» Selected passage:
□ □ □

Q. I need to be ”on-call” for my job at a retail store in the mall where I am an associate. I have to call in two hours before I am scheduled to see if I have to work. I get paid hourly, but I don’t get paid for being on-call. Other people I know do get paid for being on-call. Are there different kinds of on-call or am I being shortchanged?
A. As with many questions dealing with compensation, it depends. To sort out the complexity around your question, I consulted with Todd Bennett, partner at Bennett and Belfort, a boutique employment and business litigation firm in Cambridge.
Wage and hour disputes offer challenges for employers and employees as so many situations sound similar, but have very different outcomes. In this instance Bennett notes, “There are two important factors to consider in determining if an employer must pay an employee for being on-call.”
In Massachusetts, an on-call employee who is not required to be at the work site, is free to use his or her time for his or her own purposes and is not considered to be working while on call is not entitled to be paid. It is important to understand that this is a two part test to determine if on-call time is paid time. If the employee answers “no” to either part of the test, then the employee should be paid her hourly wage.
To answer the first part of the test, ”Is the employee away from the job site while on call?” Sarah Amundson, a JD and associate at Bennett and Belfort explains, ”If the answer is ‘no,’ the employee is not away from the job site, then the employee must be paid.” For example, a delivery person who reads a book, or surfs the internet, while waiting for delivery assignments should be paid his or her regular hourly rate, as should a hospital worker who watches TV while waiting in an on-call room.

□ □ □

Collected data:
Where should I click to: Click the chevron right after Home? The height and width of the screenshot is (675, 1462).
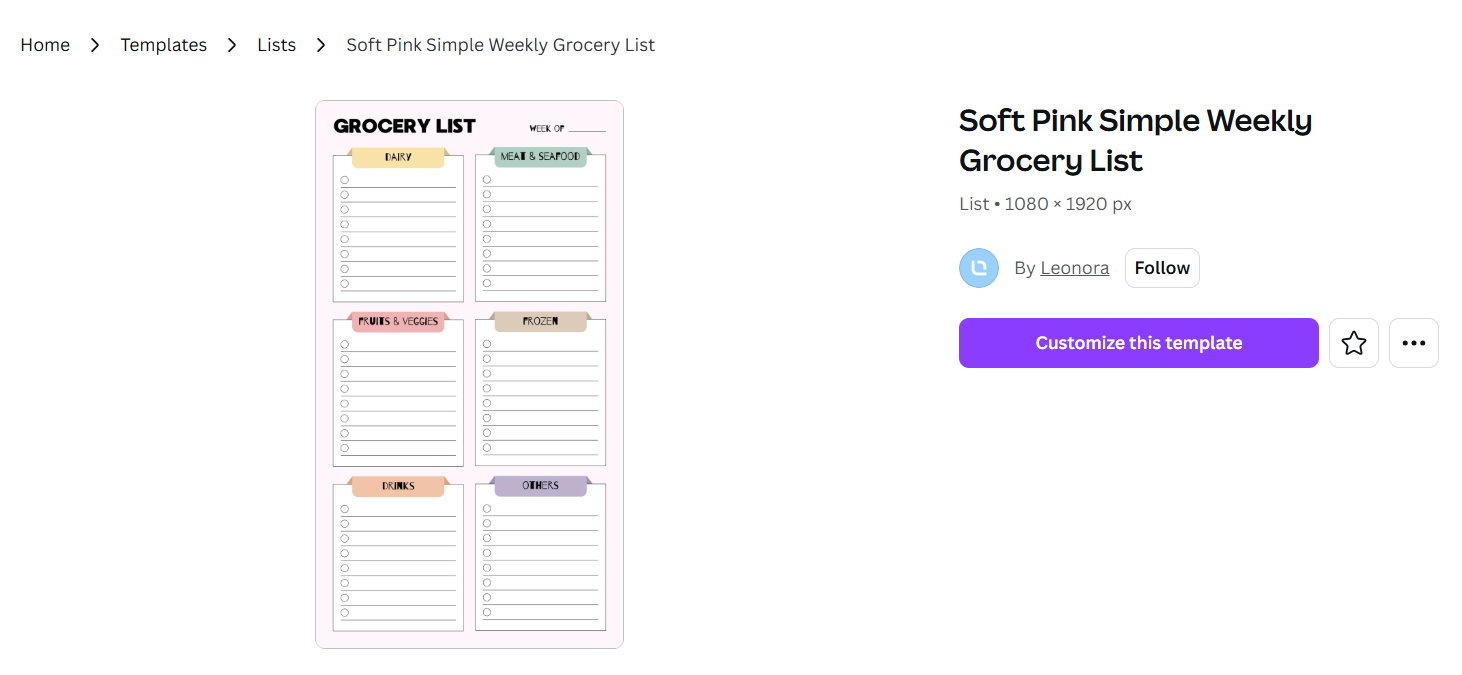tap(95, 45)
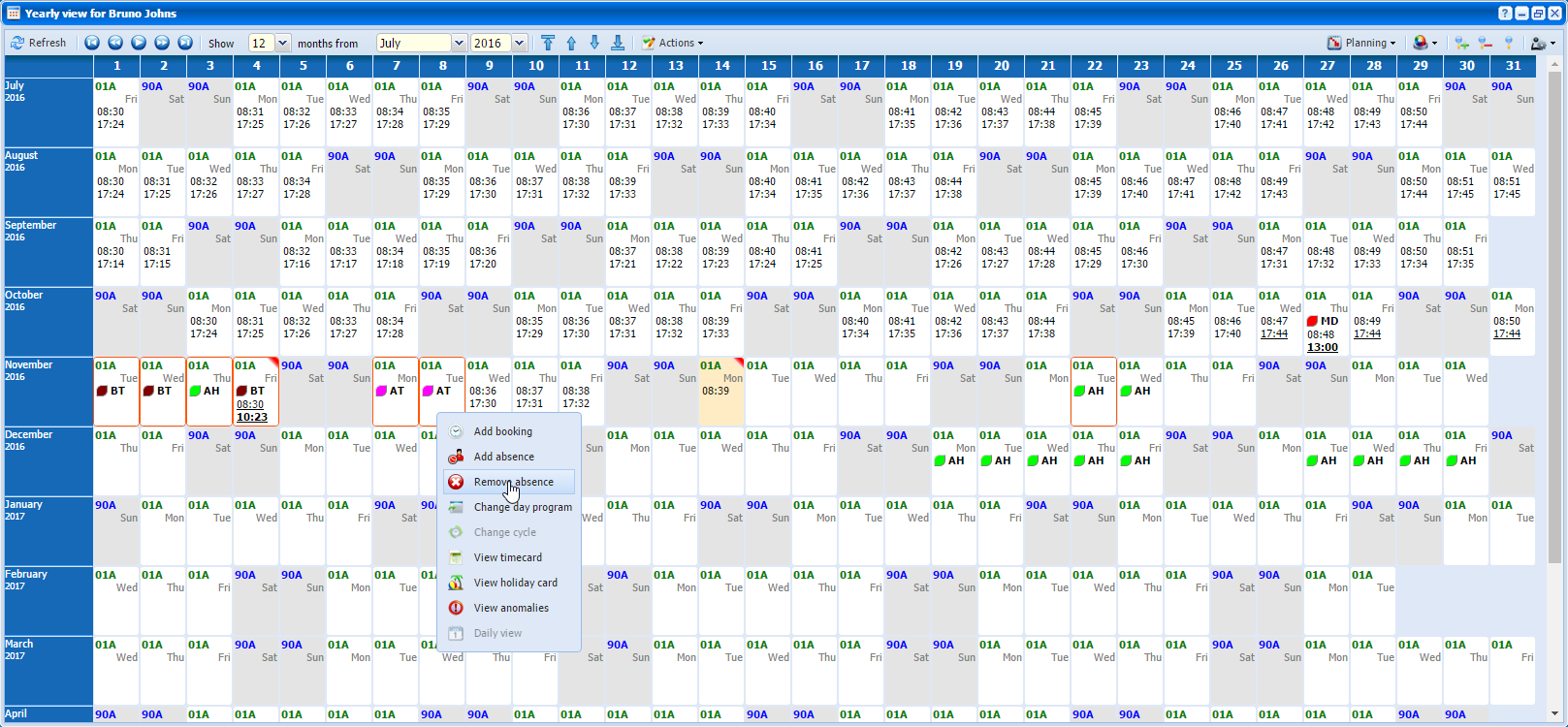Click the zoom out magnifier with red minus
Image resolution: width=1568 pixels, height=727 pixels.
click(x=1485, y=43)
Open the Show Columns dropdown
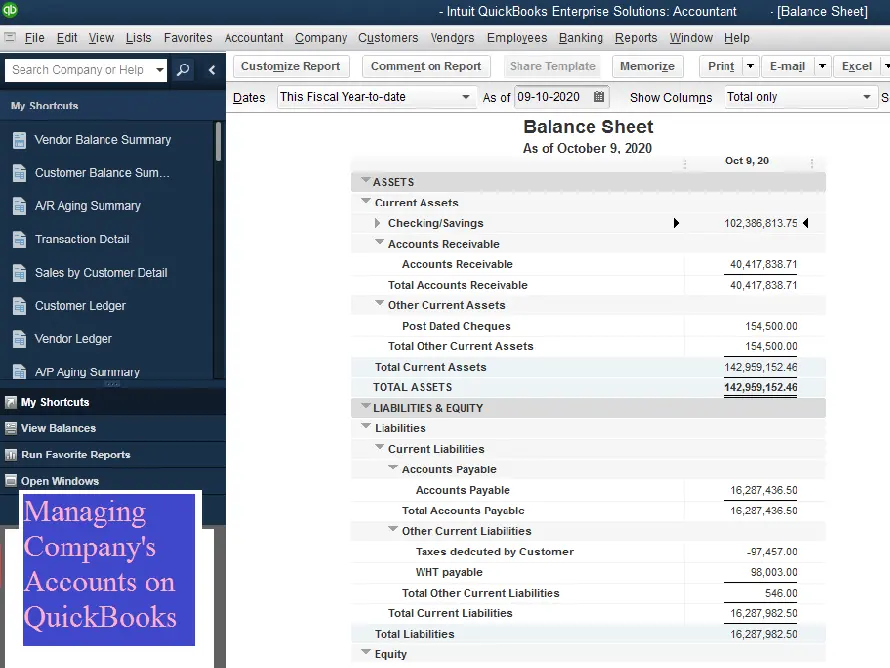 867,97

□ □ □

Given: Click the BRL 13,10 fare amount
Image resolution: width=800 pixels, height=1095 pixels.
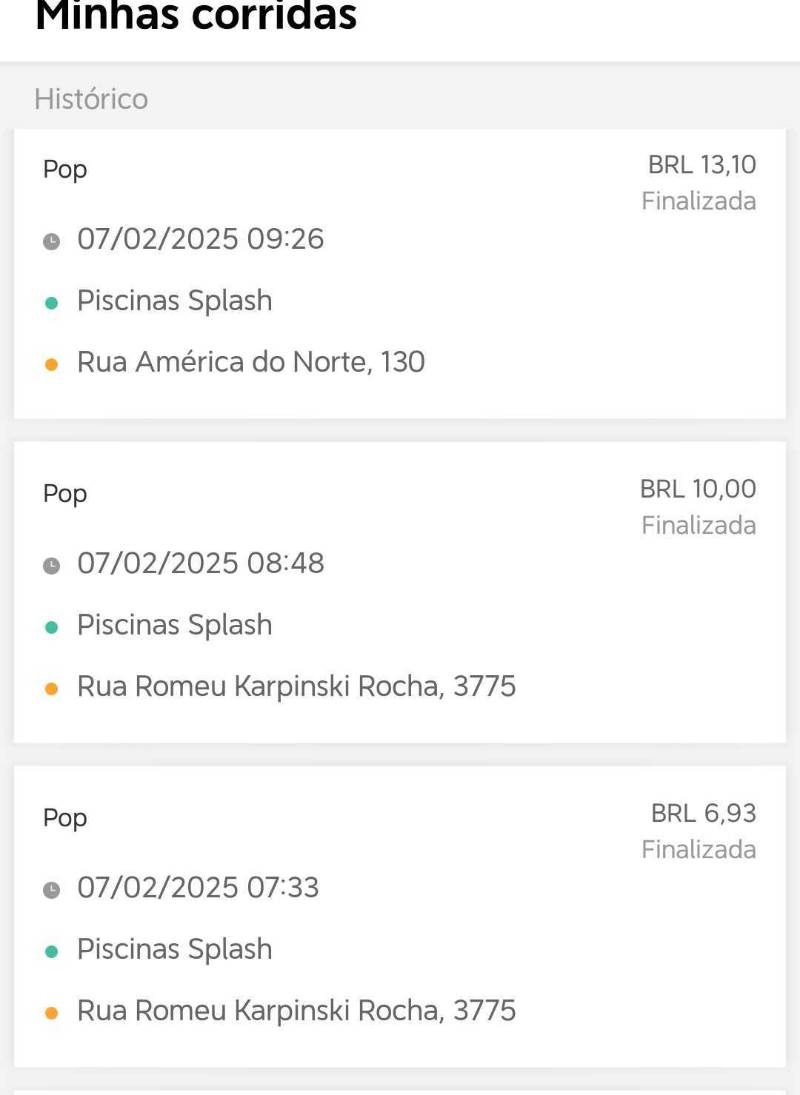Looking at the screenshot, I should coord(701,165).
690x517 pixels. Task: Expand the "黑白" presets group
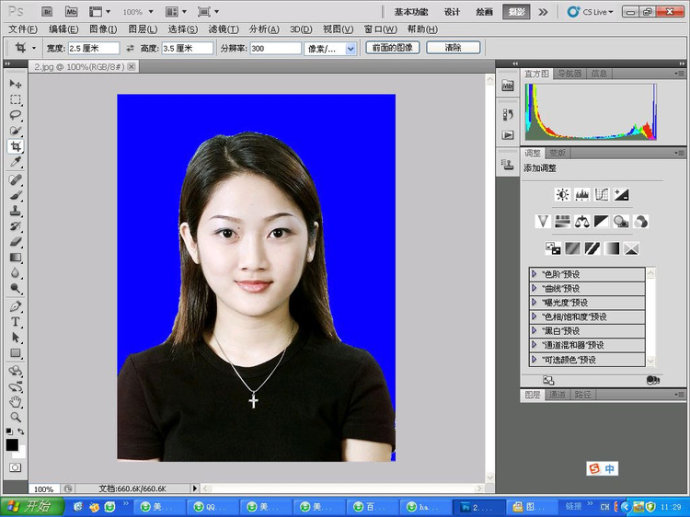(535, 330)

□ □ □

» Problems to work on:
**a)** Copy the passage on on-call pay word for word, starting at "A. As with many" and ending at "firm in Cambridge.".
**b)** Proceed with the passage on on-call pay from the point at which it stops.
The lines bear no relation to the passage on on-call pay.

» Results for each task:
**a)**
A. As with many questions dealing with compensation, it depends. To sort out the complexity around your question, I consulted with Todd Bennett, partner at Bennett and Belfort, a boutique employment and business litigation firm in Cambridge.

**b)**
If the employee is away from the job site, then proceed to the second part of the test. “Is the employee effectively free to use her time for her own purposes?” If the answer is ‘no,’ then the employee must be paid. If ‘yes,’ then the employee is not required to be paid.
The two part test can be difficult to apply and there are a number of factors courts will consider. Factors include how often the employee is called on to perform work, the expected time it takes the employee to respond to and from the job assignment, the length of the on-call shift (the longer the shift, the more inconvenient for the worker and the more likely it is that the worker must be paid) and any geographic limitations imposed by the employer.
For example, a building maintenance worker who must be accessible by phone, who receives an average of five calls per on-call shift and must stay within a specified distance of the building in order to respond within 10 minutes, would probably need to be paid for that on-call time.
Based upon the two part test above, your situation as an hourly, retail employee who is required to call in from home two hours before being asked to report to work, would not entitle you to be paid for the on-call time. This is because you are 1.) away from the job site; and 2.) free to use your time for your own purposes while on-call.